All lines from the one containing "Screen dimensions: 930x469" through the final line of the entries are to be written out verbatim; no other line is to be included.

------------------------

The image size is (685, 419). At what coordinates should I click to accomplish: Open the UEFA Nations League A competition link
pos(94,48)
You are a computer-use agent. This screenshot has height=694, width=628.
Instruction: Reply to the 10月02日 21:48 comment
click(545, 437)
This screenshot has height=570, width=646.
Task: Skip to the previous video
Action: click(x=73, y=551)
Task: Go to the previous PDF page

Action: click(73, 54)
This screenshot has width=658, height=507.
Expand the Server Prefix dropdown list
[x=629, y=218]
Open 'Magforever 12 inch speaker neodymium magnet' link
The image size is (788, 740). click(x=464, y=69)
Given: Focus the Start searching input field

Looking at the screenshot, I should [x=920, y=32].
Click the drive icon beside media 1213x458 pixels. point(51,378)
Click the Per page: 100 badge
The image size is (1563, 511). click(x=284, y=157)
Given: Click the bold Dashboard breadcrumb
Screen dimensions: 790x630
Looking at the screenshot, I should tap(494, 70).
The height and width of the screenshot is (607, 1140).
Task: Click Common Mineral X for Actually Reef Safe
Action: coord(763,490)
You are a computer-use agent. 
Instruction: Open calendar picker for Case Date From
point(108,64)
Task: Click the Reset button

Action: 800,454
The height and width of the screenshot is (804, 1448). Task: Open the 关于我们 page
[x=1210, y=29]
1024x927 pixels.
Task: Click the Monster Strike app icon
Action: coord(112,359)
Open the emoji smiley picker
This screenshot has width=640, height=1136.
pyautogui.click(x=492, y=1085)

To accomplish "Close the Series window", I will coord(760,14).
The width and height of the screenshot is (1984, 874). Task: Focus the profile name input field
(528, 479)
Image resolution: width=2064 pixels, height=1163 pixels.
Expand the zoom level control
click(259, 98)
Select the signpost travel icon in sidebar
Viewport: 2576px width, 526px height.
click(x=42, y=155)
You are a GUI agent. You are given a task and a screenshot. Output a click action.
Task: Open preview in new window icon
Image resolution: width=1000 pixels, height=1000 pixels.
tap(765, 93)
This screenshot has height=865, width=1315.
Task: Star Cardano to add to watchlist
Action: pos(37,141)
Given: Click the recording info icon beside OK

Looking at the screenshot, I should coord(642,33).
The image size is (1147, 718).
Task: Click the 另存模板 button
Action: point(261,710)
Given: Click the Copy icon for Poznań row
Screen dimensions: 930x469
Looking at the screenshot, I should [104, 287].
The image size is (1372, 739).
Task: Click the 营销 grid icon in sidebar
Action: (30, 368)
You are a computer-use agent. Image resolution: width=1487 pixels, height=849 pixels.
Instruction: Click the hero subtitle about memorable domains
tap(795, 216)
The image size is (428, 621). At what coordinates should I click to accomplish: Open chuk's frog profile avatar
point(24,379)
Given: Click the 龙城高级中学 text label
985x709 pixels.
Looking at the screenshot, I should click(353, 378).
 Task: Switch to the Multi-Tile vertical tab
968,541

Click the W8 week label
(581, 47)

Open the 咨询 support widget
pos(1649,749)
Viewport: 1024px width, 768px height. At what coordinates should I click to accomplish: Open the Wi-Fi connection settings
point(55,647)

------------------------

* Response area:
Screen dimensions: 930x469
Looking at the screenshot, I should [104, 287].
The image size is (1372, 739).
Task: Click the 营销 grid icon in sidebar
Action: (30, 368)
You are a computer-use agent. Image resolution: width=1487 pixels, height=849 pixels.
Instruction: Click the hero subtitle about memorable domains
tap(795, 216)
The image size is (428, 621). At what coordinates should I click to accomplish: Open chuk's frog profile avatar
point(24,379)
Given: Click the 龙城高级中学 text label
985x709 pixels.
Looking at the screenshot, I should click(353, 378).
 Task: Switch to the Multi-Tile vertical tab
968,541

Click the W8 week label
(581, 47)

Open the 咨询 support widget
pos(1649,749)
Viewport: 1024px width, 768px height. At what coordinates should I click to accomplish: Open the Wi-Fi connection settings
point(55,647)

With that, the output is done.